Can you edit the lines below so that "Success Stories" becomes "Customer Stories" wherever it appears, with everything else unchanged? Leave the pictures out of your answer.

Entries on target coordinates
╭──
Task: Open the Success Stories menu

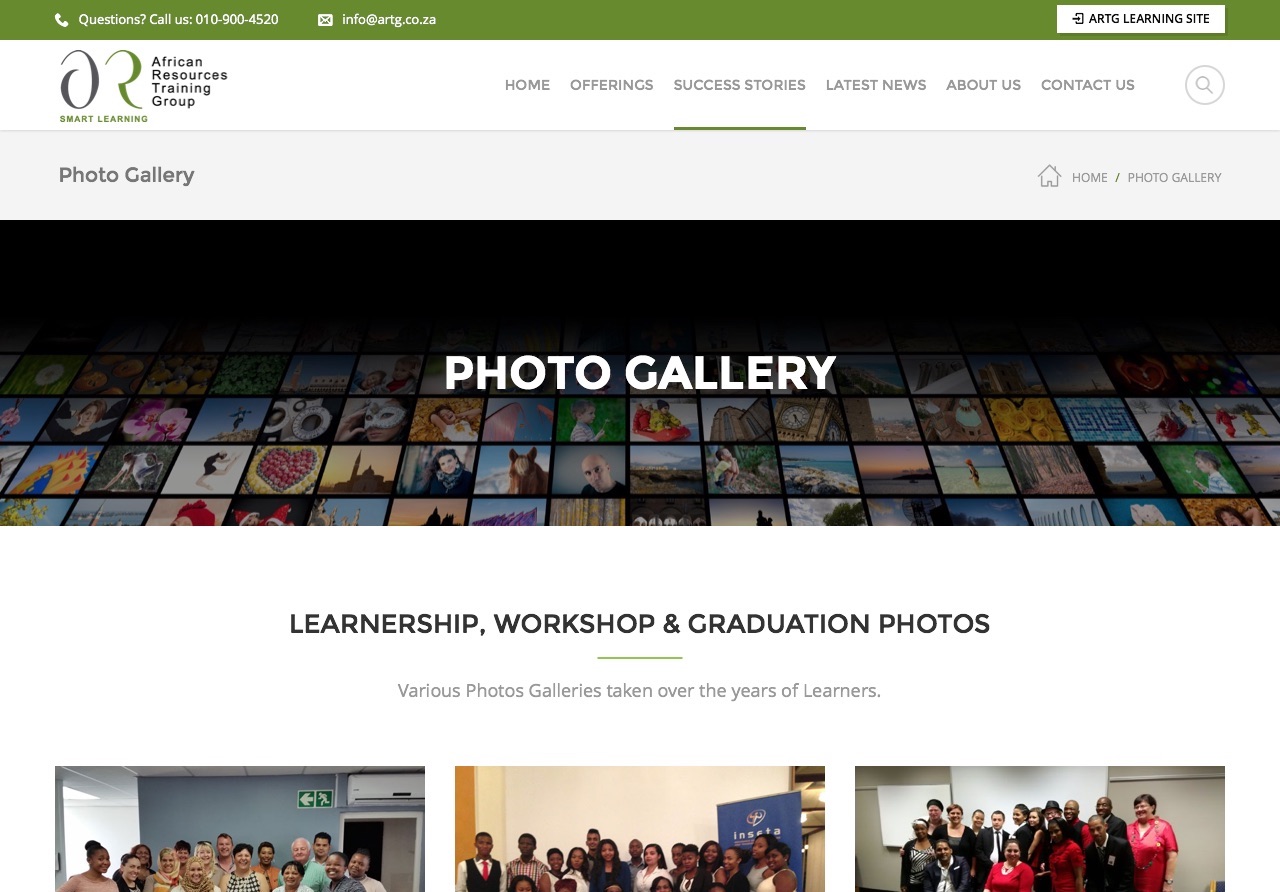Action: click(740, 85)
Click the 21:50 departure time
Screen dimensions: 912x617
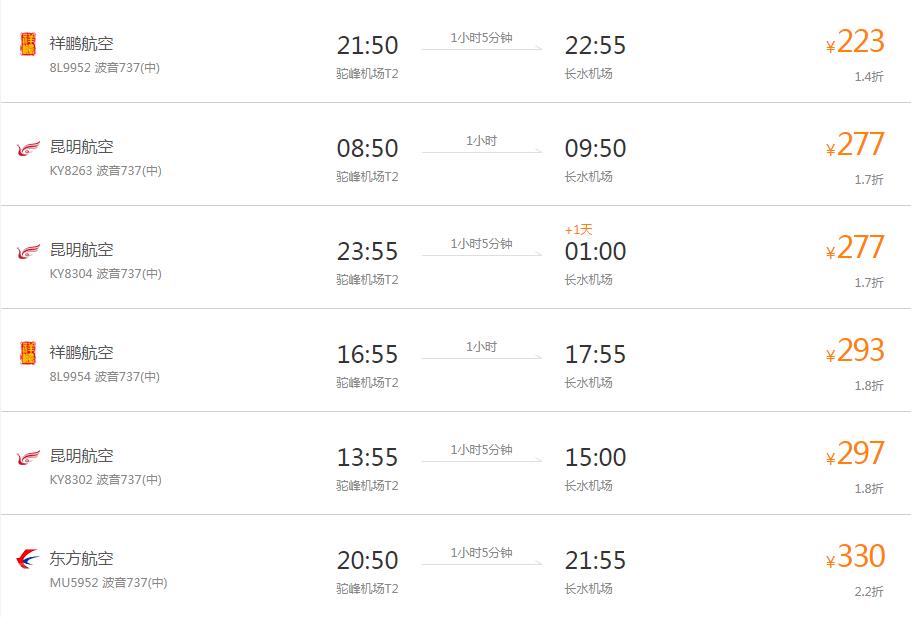[367, 46]
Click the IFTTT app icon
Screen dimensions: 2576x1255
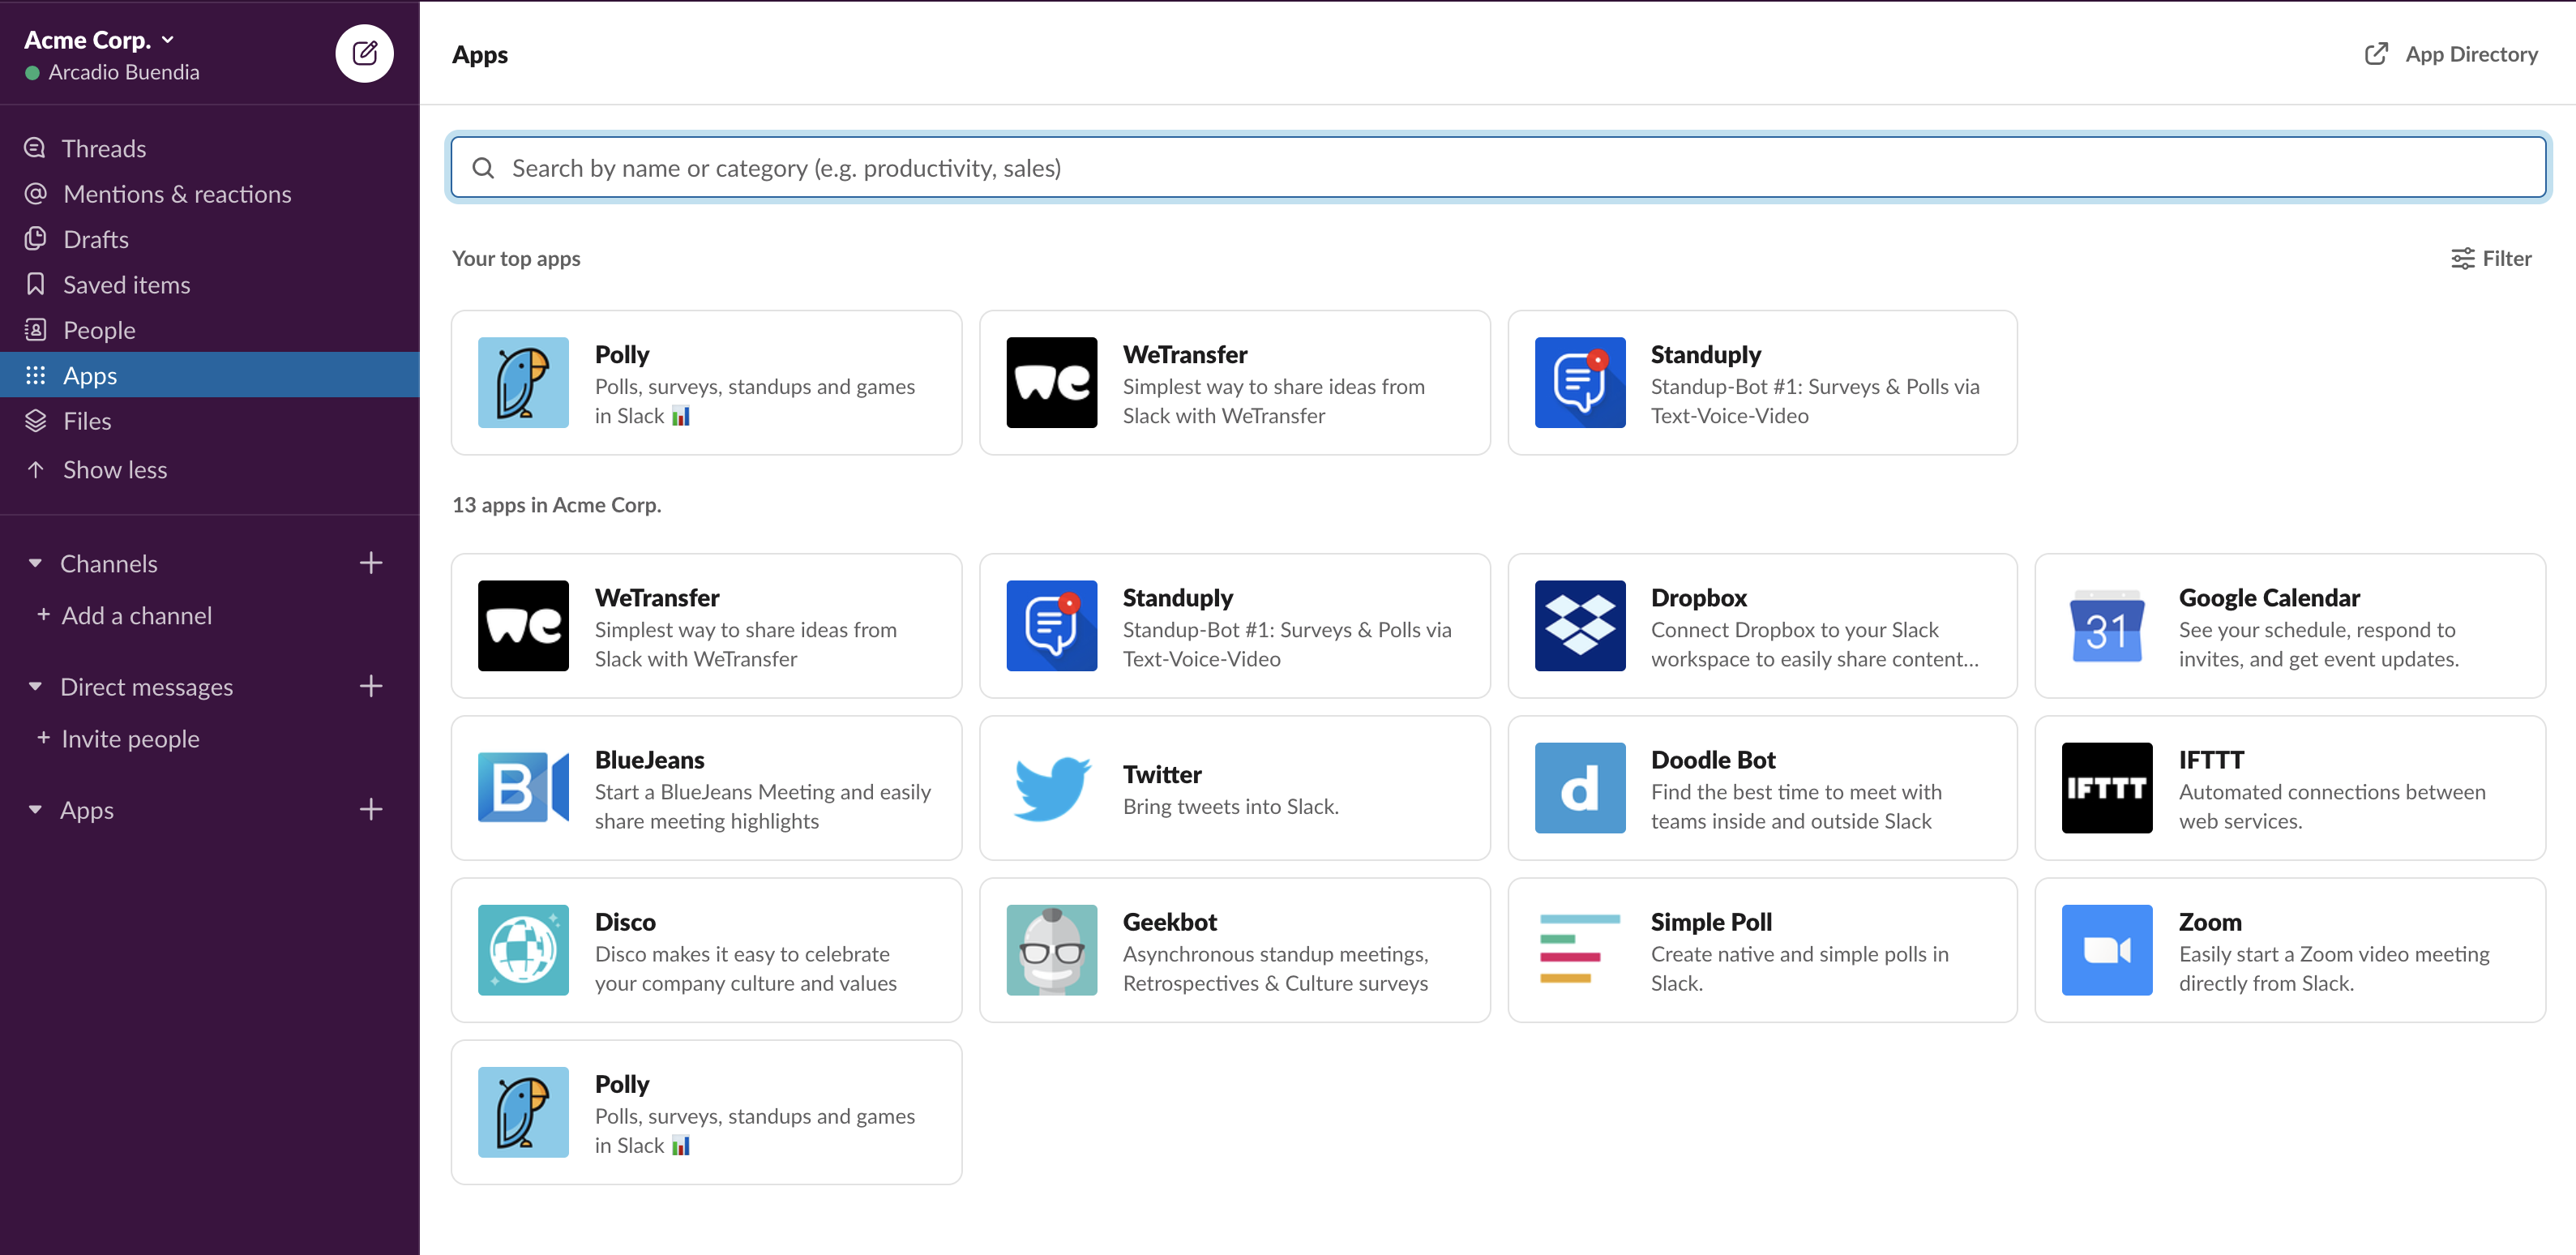[2106, 789]
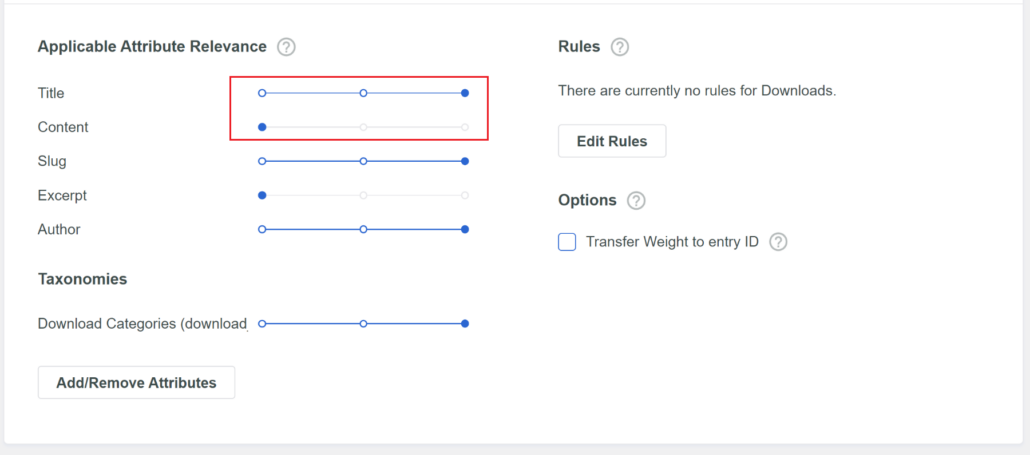Enable Transfer Weight to entry ID checkbox
Screen dimensions: 1030x455
point(567,242)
╰──
— Result of the task —
Task: Open the Customer Stories menu

Action: click(740, 85)
Click the 21:50 departure time
Screen dimensions: 912x617
[367, 46]
Click the IFTTT app icon
Screen dimensions: 2576x1255
[2106, 789]
Enable Transfer Weight to entry ID checkbox
Screen dimensions: 1030x455
point(567,242)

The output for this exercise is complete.